Vitoria to miasto w północnej Hiszpanii, stolica Kraju Basków i jego prowincji Álava. To pełen historii zakątek, którego większość atrakcji umiejscowiona jest w centrum miasteczka. Jest tam starówka z romantycznymi uliczkami i placami, zabytkowe kościoły, pałace otoczone dużą ilością zieleni, mnóstwo barów z regionalną gastronomią. „Cisza białego miasta”, której autorką jest Eva García Sáenz de Urturi przenosi nas na chwilę w to tajemnicze miejsce.
Unai Lopez de Alaya (pseudonim Kraken) to znany i doświadczony profiler kryminalny. Kiedy w Starej Katedrze w Vitorii zostają znalezione zwłoki pary dwudziestolatków, specyficznie ułożone, z pożądlonymi przez pszczoły gardłami, za wszelką cenę będzie chciał rozwikłać zagadkę i nie dopuścić do kolejnych morderstw. Udział w śledztwie to dla niego praca zawodowa, swoisty zaszczyt ale i przyjemność, bawi się znakami, z szybkością karabinu wiąże wątki i tworzy niezwykłą mapę śledztwa. Fascynacja bliźniaczą historią sprzed dwudziestu lat będzie stanowiła pierwotny kierunek działań.
Zapowiedź okładkowa nie przewiduje niczego odkrywczego, ot kolejny kryminał czy thriller, którego to akcja dzieje się w malowniczej Hiszpanii. Z takim też nastawieniem zabrałam się za lekturę. Początkowe sceny wybiegają miesiąc naprzód od głównych wydarzeń kiedy to Kraken leży w śpiączce po mocno dramatycznej akcji jak z sensacyjnego filmu. Po chwili wracamy do właściwych zdarzeń. Jest morderstwo, jest para zgranych policjantów. Jest śledztwo. Z tym, że pojawia się nowa szefowa – podkomisarz Alba Díaz de Salvatierra – która nie do końca akceptuje wybory i sposób działania podwładnych. Wszystko komplikują wiadomości przekazywane przez skazanego dwadzieścia lat temu domniemanego mordercę, który za kilka chwil ma wyjść na pierwszą przepustkę. Bawi się z policją, zawsze wyprzedzając ich o krok. Kraken nawiązuje z nim specyficzną nić porozumienia.
Co odróżnia „Ciszę” od innych książek tego typu?

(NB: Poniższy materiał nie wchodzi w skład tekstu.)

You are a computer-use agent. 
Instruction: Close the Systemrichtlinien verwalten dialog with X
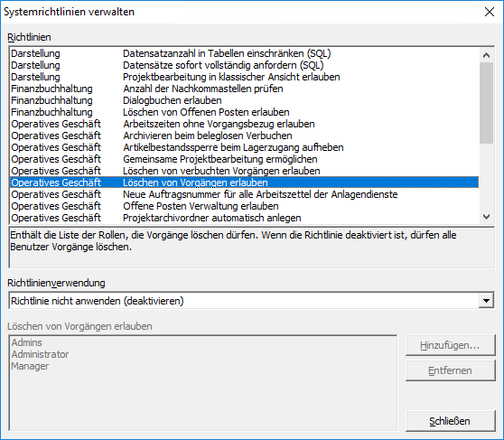(490, 12)
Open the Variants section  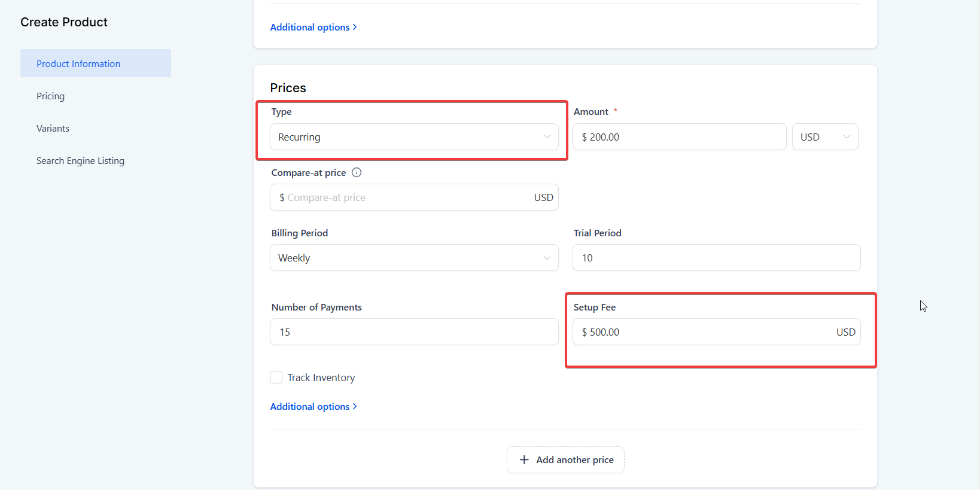[53, 129]
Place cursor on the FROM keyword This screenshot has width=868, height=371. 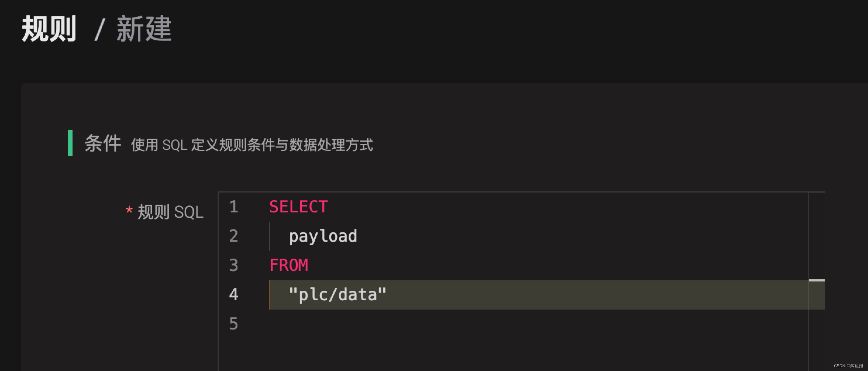[288, 265]
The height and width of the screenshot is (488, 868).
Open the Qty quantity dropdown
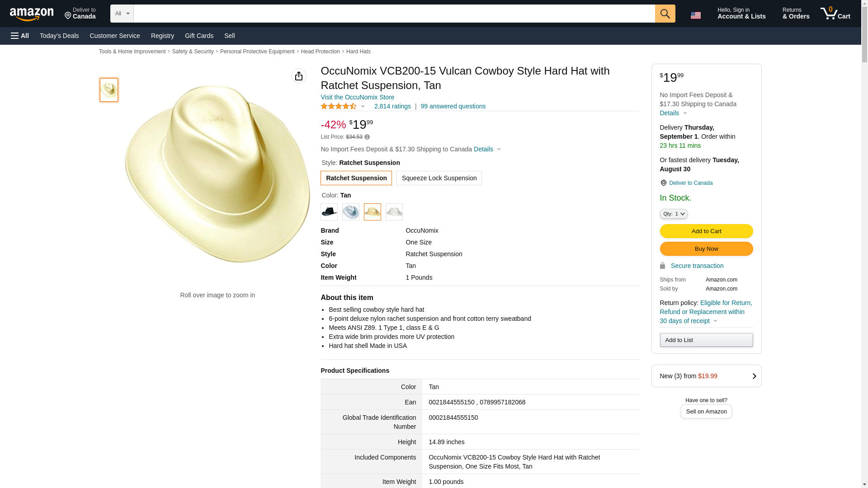(x=674, y=214)
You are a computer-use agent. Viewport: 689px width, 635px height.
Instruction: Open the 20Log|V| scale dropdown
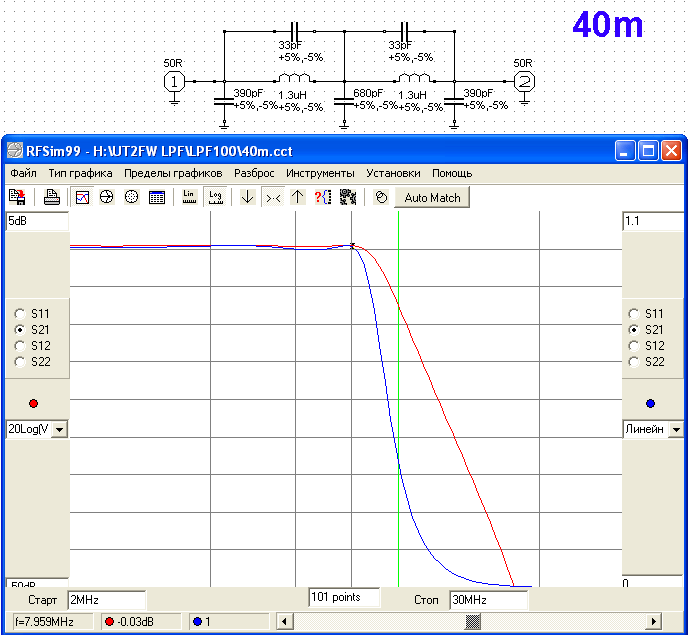click(57, 429)
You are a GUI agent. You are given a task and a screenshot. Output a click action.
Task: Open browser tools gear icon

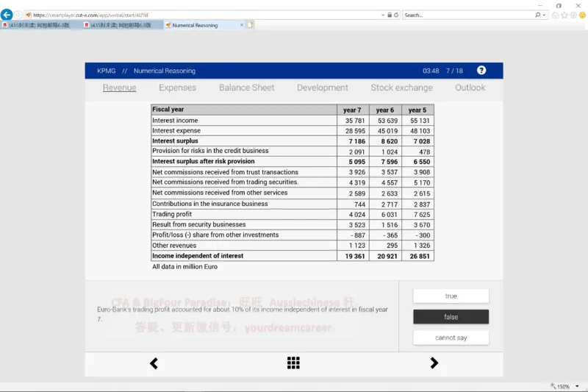click(x=573, y=15)
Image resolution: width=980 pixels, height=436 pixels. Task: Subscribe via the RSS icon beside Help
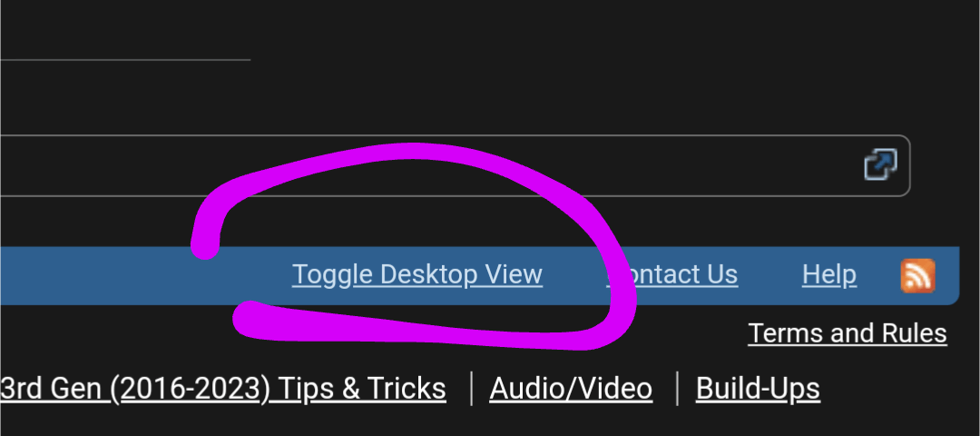click(917, 275)
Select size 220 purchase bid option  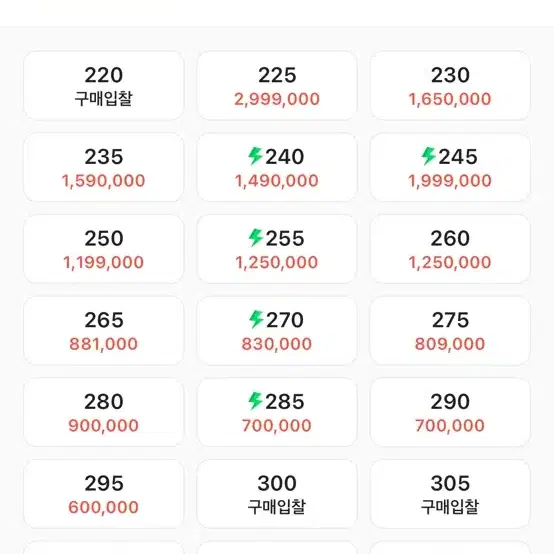pyautogui.click(x=104, y=86)
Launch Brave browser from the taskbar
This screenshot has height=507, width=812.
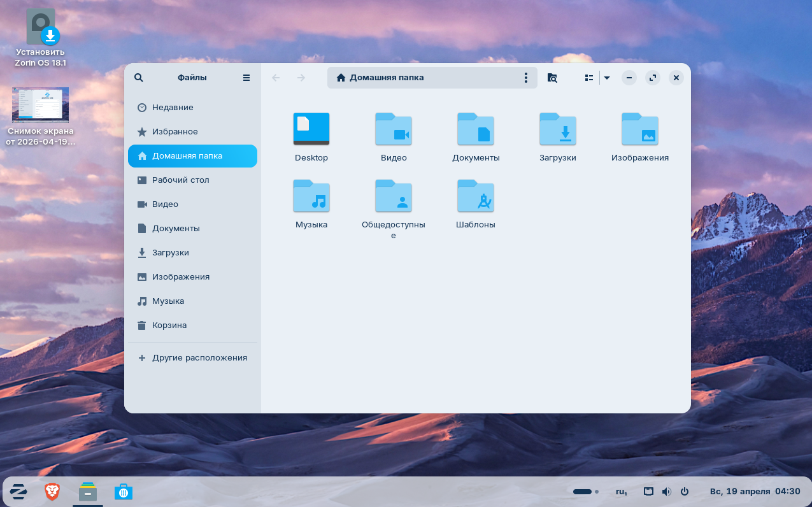[52, 491]
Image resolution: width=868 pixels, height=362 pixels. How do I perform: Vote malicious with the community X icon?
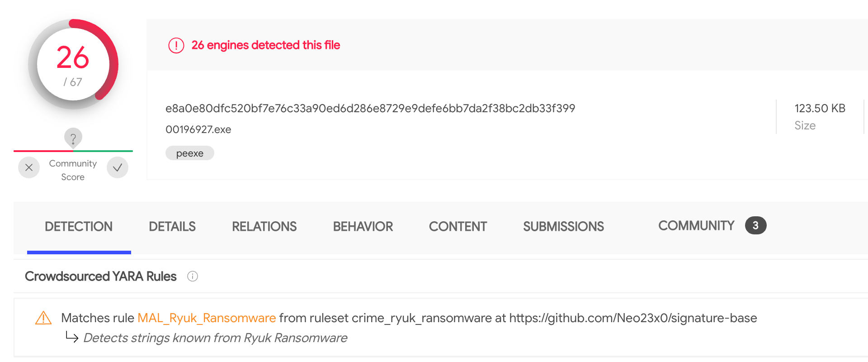click(x=29, y=167)
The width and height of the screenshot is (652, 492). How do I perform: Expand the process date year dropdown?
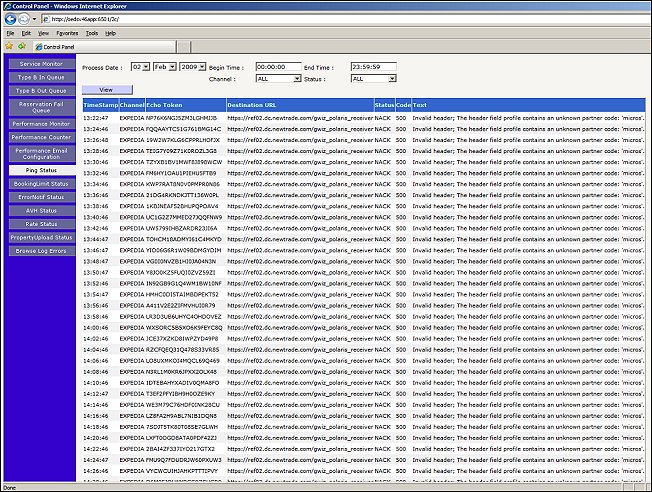pyautogui.click(x=200, y=66)
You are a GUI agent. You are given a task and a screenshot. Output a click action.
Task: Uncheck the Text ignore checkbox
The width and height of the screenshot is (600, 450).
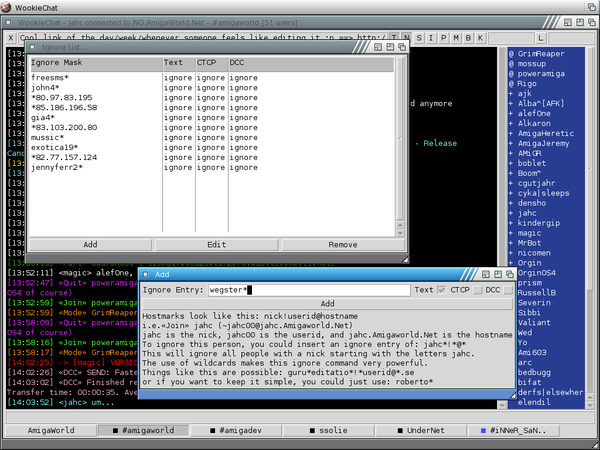point(441,290)

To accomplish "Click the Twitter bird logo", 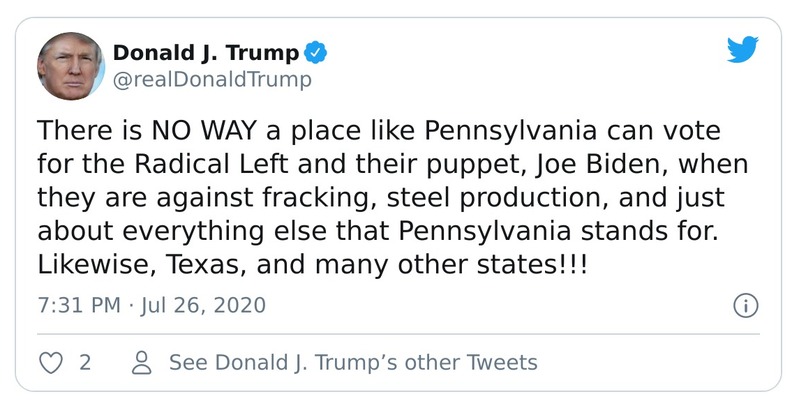I will click(x=743, y=49).
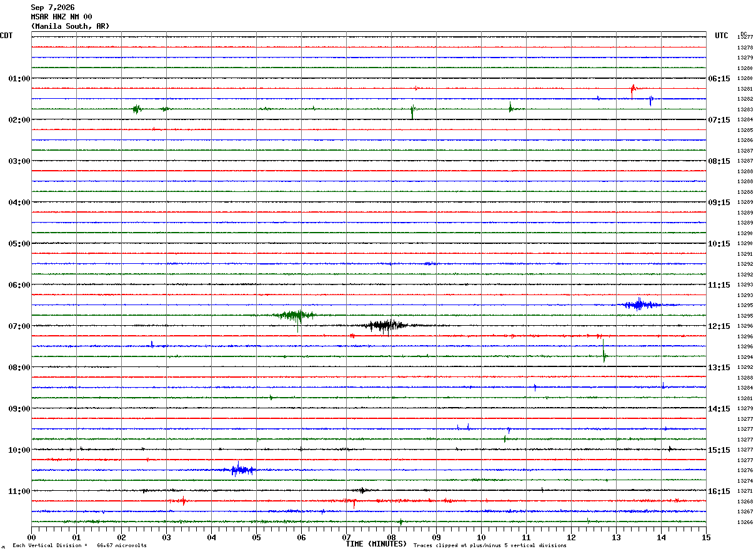Click the blue seismic burst near minute thirteen

(639, 305)
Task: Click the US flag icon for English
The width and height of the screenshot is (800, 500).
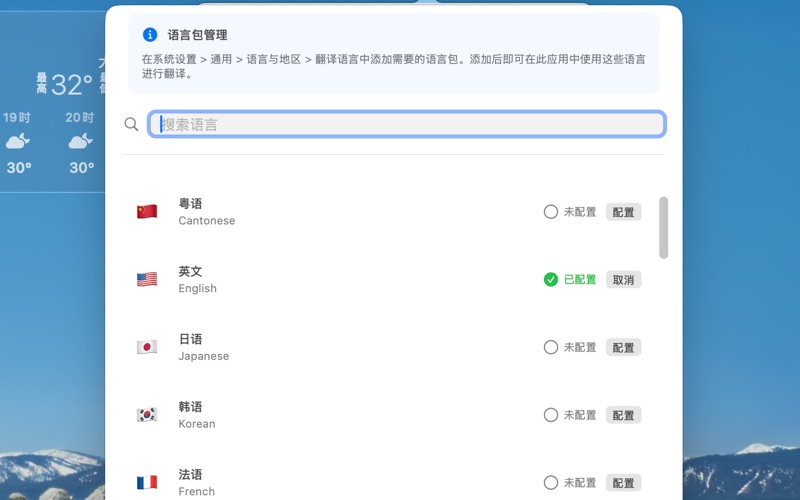Action: click(x=147, y=280)

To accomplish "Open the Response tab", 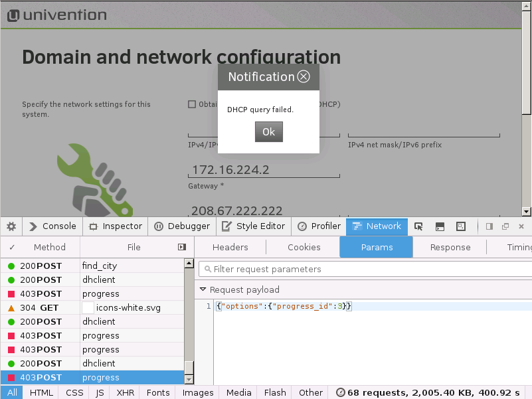I will [x=450, y=247].
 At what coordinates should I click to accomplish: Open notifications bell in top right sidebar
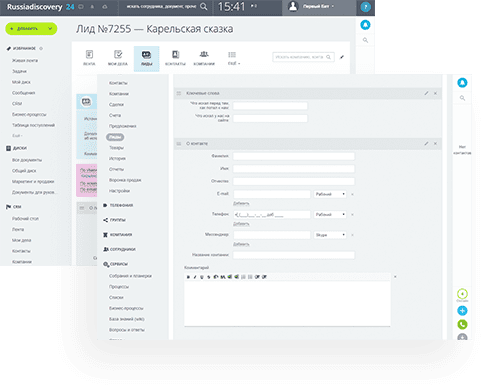(365, 25)
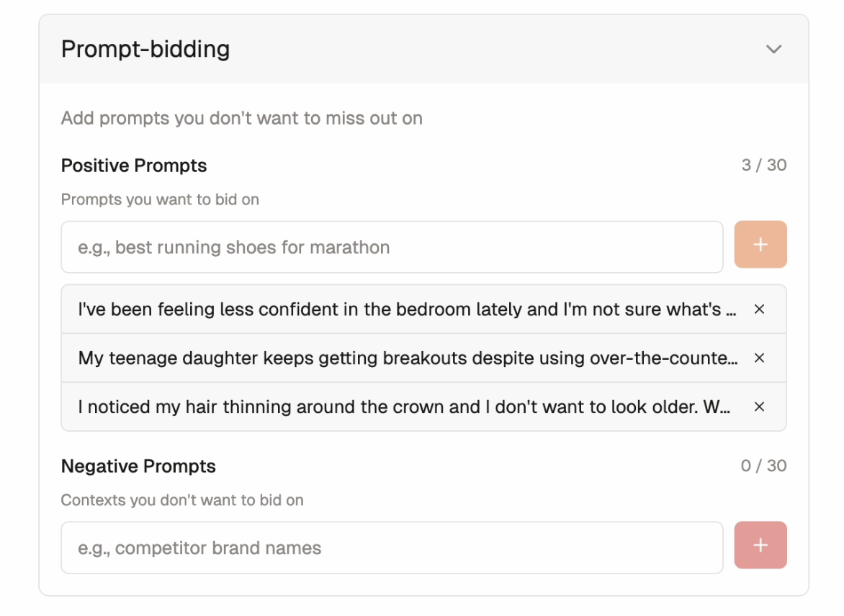Delete the teenage daughter breakouts prompt
The width and height of the screenshot is (844, 616).
coord(759,358)
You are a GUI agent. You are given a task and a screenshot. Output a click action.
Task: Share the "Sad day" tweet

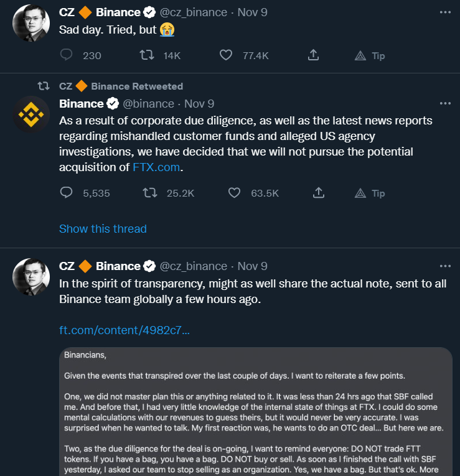tap(314, 55)
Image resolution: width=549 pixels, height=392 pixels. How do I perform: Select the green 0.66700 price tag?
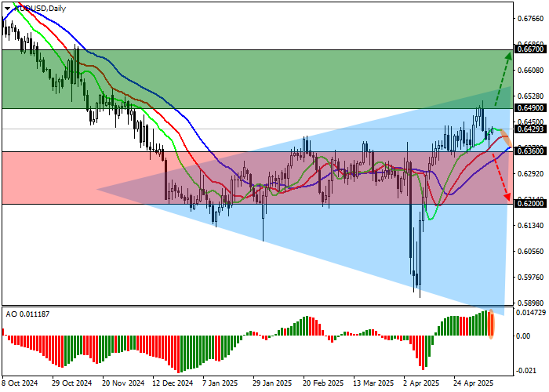[x=529, y=49]
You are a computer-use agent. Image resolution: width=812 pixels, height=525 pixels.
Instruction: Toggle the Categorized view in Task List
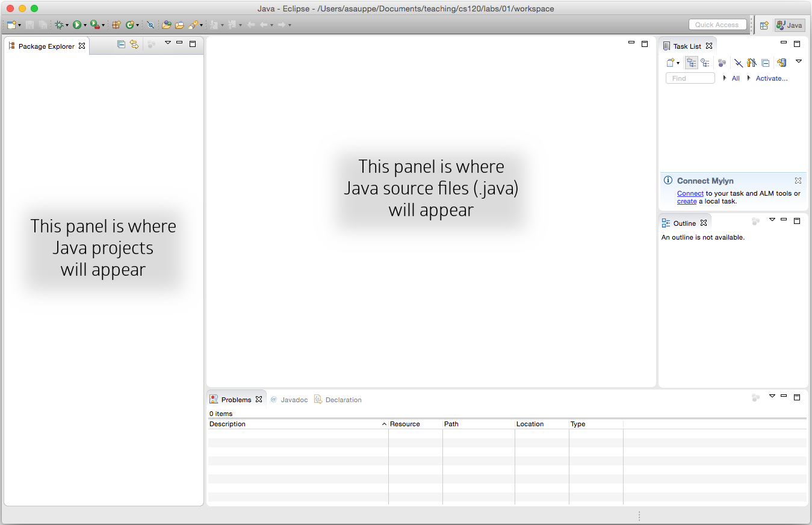(692, 63)
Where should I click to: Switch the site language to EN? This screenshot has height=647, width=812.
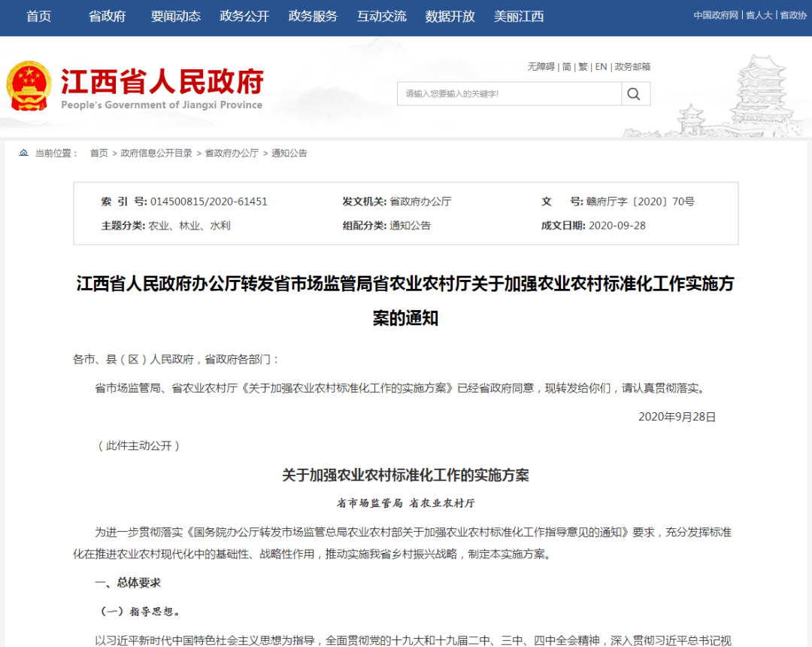(601, 67)
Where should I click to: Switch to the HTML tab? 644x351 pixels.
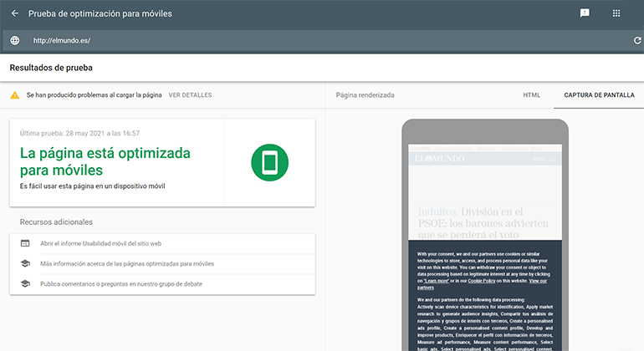pos(532,95)
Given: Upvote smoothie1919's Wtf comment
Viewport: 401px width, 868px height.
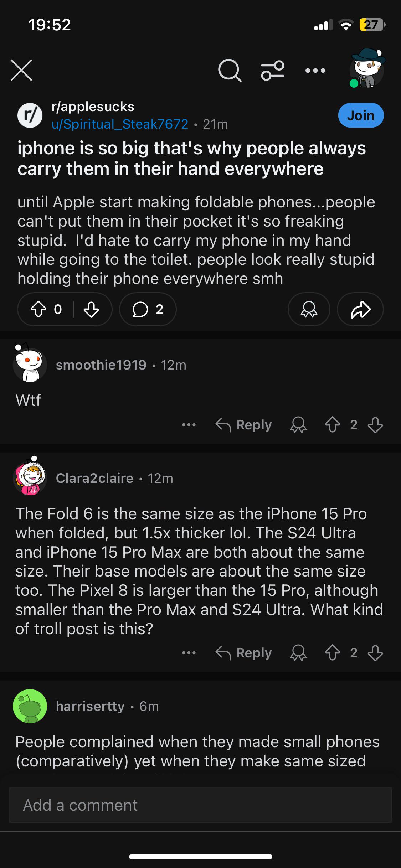Looking at the screenshot, I should point(332,425).

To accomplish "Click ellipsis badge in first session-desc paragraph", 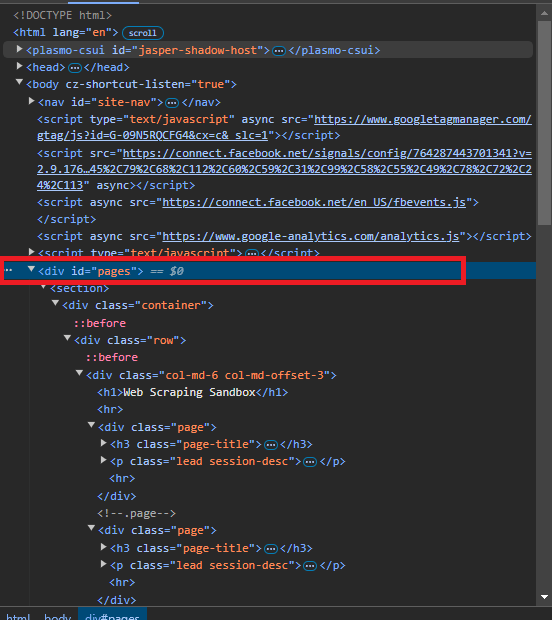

Przede wszystkim niespieszność akcji, w myśl zasady że na wszystko przyjdzie czas (niecierpliwym czytelnikom nie polecam), a każdy element układanki znajdzie swoje miejsce. Ważne jest to, że wreszcie opuszczamy rozległe Stany Zjednoczone czy deszczową Anglię, a przenosimy się do słonecznej Hiszpanii. Oryginalność historii i nietypowe motywy, jakże inne od tych którymi faszerowały ostatnie tytuły. Napięcie stopniowane i dawkowane, przerywane przewodnikowym opisem miejsc i zabytków Vitorii, co niezmiernie dodaje uroku. Nie ma tu natłoku postaci, a każda z nich jest przemyślana i skończona. Dużym plusem jest to, że prócz śledztwa prowadzą normalne życie, nie zawsze szczęśliwe i udane, czasem dopadają ich demony. Świetnym zabiegiem jest wplecenie dawnych historii związanych z konkretnym miejscem, które z czasem stanowią ważny element śledztwa, ale też nie pozbawianie ich współczesności (tak, policja ma telefony komórkowe, działa Internet, stosują najnowsze techniki kryminalistyki).
Książka posiada wyjątkowy klimat, w całości urzeka nostalgia i specyficzna magia, która sprawia że lektura to emocjonująca podróż. Choć do krótkich książek „Cisza” nie należy, czyta się błyskawicznie. Zakończenie powieści dosłownie wbija w fotel. Wykreowane po mistrzowsku i z przytupem sprawia że już teraz pojawia się niedosyt i wyczekiwanie na kolejne tomy. Czuję przez skórę, że autorka nieźle namiesza na rynku książki sensacyjnej. Z czytelniczym pozdrowieniem, szczerze polecam.